上巻に掲載の分、後ろから順に行き、いよいよ山陽翁の若いときの書翰です。
若いときの書翰は大体読みやすいように思っていましたが、どういうわけか読みにくかったです。
この記事を書くとき、いつもは答を見る前に書くところ、今日は答え合せを済ませてからの記述です。
已に結果を知っているので、答に進みます。
中々おもしろい結果です(写した後に一字再検討)。
答案990字中、誤読25字(2.52%)、保留6字。
翻って、本の刻者は誤読42字(4.34%)に達しました。半数の21字は丸ごと脱落です。

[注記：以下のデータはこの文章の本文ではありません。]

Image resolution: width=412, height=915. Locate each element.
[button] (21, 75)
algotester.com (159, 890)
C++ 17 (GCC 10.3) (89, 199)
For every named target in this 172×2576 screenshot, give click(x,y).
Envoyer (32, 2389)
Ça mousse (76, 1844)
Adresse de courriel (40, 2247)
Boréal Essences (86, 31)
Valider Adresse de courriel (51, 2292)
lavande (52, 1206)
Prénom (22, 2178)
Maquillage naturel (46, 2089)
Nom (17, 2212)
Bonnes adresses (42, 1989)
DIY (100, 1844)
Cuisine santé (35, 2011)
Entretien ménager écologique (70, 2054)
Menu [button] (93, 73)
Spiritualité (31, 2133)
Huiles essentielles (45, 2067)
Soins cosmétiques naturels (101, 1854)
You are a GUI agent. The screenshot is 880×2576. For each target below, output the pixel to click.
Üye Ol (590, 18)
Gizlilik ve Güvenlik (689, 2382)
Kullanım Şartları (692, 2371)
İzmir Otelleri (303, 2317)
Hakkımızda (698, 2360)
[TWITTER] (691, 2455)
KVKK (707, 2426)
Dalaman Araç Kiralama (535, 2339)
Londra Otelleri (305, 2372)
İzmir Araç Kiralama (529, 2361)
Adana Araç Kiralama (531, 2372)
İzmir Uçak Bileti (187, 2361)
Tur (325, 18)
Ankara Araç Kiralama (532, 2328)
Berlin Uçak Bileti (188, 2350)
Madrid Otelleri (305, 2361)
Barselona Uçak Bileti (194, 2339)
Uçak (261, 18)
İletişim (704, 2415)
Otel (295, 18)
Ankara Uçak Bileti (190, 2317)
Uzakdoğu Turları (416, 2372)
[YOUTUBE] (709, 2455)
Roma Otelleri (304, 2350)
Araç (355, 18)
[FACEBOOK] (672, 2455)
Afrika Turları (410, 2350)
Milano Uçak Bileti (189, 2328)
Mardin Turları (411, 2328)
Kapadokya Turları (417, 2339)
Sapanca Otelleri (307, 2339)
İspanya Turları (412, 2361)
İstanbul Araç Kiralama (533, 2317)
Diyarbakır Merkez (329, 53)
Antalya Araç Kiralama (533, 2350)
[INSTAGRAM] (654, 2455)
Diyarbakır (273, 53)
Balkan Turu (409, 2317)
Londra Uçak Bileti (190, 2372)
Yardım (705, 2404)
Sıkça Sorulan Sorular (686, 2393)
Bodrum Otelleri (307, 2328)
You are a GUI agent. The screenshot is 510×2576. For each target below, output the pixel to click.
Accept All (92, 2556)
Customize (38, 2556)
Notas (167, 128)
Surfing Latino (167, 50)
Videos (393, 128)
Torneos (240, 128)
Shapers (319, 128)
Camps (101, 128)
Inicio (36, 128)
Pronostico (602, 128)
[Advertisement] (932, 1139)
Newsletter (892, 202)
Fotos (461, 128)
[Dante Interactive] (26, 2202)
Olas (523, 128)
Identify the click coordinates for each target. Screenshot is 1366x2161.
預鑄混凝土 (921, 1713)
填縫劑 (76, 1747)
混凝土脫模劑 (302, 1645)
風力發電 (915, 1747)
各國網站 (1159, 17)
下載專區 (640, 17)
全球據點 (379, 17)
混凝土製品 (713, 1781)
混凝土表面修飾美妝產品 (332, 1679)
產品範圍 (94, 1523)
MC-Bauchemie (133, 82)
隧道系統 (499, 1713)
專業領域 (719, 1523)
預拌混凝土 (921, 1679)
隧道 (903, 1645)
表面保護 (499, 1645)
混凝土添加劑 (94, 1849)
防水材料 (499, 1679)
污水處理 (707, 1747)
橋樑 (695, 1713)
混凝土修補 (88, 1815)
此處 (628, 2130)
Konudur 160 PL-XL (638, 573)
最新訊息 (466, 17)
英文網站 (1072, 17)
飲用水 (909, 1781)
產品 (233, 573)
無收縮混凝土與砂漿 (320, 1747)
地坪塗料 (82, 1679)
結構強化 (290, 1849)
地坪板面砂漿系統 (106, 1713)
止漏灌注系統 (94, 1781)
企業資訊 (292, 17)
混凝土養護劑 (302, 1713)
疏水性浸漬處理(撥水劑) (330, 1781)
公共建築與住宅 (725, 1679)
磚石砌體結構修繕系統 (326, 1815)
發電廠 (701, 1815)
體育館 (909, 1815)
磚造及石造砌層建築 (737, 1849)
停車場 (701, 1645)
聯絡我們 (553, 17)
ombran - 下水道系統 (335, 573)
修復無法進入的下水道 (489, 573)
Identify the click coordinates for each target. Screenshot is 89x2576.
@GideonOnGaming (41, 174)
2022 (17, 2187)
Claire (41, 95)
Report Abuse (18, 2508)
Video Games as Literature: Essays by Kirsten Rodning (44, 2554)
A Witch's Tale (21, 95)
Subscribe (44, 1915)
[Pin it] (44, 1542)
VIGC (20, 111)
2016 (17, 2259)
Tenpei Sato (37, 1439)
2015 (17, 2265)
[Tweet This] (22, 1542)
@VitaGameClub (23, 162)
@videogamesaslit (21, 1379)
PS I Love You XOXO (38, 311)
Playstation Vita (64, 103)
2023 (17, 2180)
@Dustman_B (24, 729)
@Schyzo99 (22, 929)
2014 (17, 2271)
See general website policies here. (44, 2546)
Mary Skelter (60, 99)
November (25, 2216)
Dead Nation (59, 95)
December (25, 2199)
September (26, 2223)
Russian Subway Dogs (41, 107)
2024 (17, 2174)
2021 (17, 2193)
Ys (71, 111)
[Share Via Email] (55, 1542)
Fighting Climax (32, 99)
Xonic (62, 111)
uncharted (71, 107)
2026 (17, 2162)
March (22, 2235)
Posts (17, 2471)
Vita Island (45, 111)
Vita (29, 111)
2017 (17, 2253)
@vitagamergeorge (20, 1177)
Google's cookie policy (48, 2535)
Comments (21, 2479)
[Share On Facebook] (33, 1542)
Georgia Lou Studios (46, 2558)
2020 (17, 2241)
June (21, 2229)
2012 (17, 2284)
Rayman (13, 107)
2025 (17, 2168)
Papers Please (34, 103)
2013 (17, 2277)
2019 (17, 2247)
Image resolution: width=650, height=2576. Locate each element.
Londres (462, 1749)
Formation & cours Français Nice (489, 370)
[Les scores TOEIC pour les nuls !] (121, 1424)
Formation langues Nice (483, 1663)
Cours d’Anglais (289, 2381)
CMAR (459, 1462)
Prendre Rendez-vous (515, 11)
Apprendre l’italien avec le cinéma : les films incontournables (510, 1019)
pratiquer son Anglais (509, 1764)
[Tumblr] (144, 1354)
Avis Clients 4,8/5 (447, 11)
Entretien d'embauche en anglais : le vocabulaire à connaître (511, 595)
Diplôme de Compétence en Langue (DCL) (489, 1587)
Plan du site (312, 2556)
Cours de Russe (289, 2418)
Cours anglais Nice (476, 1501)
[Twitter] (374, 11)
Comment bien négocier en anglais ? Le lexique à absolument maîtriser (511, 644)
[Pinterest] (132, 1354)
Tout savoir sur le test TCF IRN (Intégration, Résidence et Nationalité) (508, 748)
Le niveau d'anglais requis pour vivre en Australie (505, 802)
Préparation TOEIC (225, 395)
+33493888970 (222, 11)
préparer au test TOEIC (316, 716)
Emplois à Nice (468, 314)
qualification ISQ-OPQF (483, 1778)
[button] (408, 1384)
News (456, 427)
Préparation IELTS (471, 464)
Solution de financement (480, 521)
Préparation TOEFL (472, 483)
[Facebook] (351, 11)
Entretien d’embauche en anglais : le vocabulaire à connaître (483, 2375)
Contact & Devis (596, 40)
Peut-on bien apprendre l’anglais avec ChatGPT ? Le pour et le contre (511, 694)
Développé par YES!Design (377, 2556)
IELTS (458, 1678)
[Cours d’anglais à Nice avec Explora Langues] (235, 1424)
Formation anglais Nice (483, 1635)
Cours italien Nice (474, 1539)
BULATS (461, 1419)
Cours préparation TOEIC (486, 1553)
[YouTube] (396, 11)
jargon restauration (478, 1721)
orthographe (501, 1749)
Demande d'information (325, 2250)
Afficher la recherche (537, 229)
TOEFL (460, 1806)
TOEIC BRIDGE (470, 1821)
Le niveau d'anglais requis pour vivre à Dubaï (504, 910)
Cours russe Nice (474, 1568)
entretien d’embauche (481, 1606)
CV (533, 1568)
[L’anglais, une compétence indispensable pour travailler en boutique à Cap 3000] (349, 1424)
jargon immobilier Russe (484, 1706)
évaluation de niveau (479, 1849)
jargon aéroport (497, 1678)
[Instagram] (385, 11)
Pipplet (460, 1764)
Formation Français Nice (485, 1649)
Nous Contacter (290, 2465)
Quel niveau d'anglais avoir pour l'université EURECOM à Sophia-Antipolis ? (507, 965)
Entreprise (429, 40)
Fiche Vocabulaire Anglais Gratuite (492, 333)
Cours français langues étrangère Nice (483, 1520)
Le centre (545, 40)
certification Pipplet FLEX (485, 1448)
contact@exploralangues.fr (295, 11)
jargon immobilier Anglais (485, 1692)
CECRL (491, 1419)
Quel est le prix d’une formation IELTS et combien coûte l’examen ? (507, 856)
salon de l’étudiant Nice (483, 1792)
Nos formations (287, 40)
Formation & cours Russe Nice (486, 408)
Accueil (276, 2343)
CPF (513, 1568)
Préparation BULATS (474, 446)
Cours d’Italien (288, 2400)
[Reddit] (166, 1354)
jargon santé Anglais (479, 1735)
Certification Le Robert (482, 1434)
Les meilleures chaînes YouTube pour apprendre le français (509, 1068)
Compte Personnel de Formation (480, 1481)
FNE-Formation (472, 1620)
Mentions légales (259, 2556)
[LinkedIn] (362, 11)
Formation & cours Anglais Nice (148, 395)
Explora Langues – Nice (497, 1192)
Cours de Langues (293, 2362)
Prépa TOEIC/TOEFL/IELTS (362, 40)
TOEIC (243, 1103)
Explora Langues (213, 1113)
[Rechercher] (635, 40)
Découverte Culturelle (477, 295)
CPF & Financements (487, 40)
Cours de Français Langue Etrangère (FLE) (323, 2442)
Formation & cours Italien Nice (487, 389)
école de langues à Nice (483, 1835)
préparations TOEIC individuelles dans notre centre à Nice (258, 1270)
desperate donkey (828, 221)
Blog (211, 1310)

これまでもしばしば書翰集中の誤字脱字を目にしましたが、今回は相当です。特に脱字・倒錯が目立ちました。三間餘にもなる長々文のためお疲れだったのでしょうか。
「卒遽」、たしかに「遽」字です。
「是乍併」、「是」字は字上になにか違和感を覚えましたが良さそうです。
「愚父差圖に御座候」、さすがに「御座候」ではないと思います。「にて」で良いかと。
「若年」、答の「若」字、正しくは「昔」字です。
「粉骨砕身」、明らかに「砕」字ではないのです。私は、取り敢えず尤も字形の近い「虀」字にしました。
「假令」、「令」字はそういう形に見えなかったです。
「傷り」、なにか損なう意味合いの言葉だと分ってはいましたが、「傷」字に至らず。
「奉仰願」、「仰」字は盲點でした。
尚々 「奉存候間」、なぜ「間」字がこれほど離れるのか、惑わされました。この書翰、よほど意氣込んで書かれたものらしく、時々変なところで筆が止るのはその所為かと思います。
「義申上」、「申」か「之」か悩みます。ほかのところも同様に誤り。
「如此に候」、「にて」として誤りなのでしょうか?どうも不審です。
「心悪く」、思っている「悪」字と違いました。
「乍憚」、刻者は「憚」字にしていますが、これは「懼」でしょう。
山陽翁の書翰を読む、いよいよ最後の一通を残すのみです。